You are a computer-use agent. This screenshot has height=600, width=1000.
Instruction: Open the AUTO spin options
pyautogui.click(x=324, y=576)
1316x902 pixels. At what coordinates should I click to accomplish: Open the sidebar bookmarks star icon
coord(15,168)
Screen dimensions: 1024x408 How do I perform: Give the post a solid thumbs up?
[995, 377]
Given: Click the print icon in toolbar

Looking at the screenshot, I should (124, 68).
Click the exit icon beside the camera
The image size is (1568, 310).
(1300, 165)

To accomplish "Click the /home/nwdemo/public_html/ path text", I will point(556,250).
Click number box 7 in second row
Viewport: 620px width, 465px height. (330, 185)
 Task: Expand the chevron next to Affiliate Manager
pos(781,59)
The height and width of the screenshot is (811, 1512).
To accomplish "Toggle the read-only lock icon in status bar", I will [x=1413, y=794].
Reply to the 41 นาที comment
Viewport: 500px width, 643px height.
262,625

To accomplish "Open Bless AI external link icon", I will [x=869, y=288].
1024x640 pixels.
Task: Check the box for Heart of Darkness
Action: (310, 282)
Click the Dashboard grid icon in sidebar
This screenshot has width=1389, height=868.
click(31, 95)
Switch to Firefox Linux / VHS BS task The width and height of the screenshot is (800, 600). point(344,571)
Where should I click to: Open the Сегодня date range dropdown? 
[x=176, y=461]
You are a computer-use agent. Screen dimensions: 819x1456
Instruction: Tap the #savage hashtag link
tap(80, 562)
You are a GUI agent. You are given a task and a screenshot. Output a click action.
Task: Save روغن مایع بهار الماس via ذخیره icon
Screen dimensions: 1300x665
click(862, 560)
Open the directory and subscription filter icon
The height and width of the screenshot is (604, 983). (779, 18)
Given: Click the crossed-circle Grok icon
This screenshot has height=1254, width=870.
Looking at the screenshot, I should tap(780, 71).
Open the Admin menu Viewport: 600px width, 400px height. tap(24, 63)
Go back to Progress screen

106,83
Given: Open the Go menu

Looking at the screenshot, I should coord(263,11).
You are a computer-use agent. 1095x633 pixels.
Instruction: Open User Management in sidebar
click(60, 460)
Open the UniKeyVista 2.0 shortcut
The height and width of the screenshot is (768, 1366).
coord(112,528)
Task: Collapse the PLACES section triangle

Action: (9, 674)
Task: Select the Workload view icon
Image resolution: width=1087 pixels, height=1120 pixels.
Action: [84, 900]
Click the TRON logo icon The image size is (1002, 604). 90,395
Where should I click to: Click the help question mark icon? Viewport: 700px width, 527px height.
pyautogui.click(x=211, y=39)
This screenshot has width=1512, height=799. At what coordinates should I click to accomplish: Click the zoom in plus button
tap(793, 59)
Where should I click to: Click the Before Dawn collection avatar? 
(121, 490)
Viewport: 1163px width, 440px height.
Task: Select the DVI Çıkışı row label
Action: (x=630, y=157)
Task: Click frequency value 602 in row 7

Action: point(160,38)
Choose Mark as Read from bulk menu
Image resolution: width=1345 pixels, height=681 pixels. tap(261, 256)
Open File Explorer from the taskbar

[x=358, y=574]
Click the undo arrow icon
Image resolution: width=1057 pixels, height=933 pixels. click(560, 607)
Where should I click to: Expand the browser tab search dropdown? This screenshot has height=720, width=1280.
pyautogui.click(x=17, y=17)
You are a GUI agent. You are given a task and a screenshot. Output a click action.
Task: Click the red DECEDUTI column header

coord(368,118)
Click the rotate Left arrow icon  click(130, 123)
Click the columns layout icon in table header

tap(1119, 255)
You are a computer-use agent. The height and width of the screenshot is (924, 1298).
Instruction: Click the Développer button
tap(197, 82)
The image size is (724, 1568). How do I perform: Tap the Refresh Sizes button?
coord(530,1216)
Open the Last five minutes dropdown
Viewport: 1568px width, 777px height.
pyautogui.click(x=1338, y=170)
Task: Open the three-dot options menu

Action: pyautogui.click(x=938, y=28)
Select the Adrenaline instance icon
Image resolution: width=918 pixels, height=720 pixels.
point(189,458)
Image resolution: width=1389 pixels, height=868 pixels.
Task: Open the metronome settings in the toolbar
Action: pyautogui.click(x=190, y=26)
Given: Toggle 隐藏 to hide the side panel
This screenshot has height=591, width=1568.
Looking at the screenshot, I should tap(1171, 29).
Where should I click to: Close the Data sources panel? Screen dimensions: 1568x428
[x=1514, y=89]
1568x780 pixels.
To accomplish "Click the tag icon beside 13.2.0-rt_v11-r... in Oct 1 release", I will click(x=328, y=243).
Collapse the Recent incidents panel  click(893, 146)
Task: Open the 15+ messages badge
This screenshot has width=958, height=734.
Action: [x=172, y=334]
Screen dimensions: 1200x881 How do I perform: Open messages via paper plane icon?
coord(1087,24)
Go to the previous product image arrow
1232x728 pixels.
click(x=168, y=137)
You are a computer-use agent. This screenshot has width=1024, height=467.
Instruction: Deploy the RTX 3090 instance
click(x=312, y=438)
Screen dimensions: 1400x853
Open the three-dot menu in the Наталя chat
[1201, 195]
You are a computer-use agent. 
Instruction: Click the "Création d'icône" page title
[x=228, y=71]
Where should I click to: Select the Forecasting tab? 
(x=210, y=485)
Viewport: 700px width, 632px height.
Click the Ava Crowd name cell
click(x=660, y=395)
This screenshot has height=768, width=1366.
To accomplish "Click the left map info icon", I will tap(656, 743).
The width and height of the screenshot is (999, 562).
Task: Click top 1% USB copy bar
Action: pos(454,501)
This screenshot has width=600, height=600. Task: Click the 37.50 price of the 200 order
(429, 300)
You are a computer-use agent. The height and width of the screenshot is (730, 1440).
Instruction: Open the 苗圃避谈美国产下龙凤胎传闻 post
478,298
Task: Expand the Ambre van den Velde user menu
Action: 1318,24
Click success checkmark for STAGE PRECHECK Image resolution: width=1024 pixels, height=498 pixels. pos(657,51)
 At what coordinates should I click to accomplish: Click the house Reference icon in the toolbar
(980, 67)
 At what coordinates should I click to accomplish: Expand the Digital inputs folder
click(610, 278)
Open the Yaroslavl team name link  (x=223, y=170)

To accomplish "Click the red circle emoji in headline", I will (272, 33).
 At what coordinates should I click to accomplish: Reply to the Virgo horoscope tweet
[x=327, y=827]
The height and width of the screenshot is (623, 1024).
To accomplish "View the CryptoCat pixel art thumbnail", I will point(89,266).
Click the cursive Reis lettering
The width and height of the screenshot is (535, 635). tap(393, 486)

---------------

Find the word "circle" in the entries, and copy every line it shows up in.

▶ Solution for this problem:
Given: Click the crossed-circle Grok icon
To accomplish "Click the red circle emoji in headline", I will (272, 33).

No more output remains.